Copy the lines below word for word, from the line with "Given: Click the Grid row colors help icon" through the end of the rows.

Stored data
★ ★ ★ ★
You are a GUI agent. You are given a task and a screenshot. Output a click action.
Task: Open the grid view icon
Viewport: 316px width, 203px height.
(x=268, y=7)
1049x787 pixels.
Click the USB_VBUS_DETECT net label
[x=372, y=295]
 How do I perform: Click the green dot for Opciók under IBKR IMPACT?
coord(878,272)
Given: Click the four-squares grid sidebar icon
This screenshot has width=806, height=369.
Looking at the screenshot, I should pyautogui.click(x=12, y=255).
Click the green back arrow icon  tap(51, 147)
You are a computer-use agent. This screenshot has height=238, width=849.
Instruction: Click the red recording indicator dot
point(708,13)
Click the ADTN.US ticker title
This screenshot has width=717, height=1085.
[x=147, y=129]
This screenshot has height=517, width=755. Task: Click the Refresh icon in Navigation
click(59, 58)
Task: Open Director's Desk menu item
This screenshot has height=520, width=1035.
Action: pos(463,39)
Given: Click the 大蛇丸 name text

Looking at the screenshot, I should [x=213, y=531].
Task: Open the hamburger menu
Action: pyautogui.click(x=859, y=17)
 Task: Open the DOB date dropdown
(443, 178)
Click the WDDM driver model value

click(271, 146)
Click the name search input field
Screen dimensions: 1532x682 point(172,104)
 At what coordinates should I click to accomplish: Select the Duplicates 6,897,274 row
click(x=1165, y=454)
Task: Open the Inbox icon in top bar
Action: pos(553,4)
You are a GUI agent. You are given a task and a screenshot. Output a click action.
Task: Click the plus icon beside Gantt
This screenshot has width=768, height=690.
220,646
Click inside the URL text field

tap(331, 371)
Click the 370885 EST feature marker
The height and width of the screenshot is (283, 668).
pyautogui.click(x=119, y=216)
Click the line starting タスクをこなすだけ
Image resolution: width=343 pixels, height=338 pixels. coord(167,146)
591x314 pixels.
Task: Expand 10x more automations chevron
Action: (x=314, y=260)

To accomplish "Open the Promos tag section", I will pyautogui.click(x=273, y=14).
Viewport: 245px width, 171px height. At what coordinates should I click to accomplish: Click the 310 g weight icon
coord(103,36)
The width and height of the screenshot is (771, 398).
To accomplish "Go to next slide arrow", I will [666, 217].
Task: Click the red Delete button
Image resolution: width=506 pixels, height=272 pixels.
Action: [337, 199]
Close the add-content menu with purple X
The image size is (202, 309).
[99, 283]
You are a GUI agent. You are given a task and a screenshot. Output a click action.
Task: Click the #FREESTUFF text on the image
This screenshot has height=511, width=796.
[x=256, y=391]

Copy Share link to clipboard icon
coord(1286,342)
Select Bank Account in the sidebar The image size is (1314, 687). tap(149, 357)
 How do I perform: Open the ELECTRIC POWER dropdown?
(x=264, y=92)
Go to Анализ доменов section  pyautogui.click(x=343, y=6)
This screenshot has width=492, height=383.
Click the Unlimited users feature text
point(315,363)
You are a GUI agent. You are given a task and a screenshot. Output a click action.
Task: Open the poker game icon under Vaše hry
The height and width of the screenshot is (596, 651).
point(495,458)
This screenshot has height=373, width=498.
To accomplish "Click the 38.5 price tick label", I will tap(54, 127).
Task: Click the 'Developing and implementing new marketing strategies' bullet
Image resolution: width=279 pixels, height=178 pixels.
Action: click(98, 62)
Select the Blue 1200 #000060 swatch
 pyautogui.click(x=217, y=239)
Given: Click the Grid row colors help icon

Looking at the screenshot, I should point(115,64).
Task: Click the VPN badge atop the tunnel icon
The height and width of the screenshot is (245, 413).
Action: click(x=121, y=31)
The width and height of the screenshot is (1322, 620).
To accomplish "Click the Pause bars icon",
★ ★ ★ ★
• [Written reply]:
Given: Click the Grid row colors help icon

Looking at the screenshot, I should point(115,64).
Task: Click the VPN badge atop the tunnel icon
The height and width of the screenshot is (245, 413).
Action: click(x=121, y=31)
The width and height of the screenshot is (1322, 620).
To accomplish "Click the Pause bars icon",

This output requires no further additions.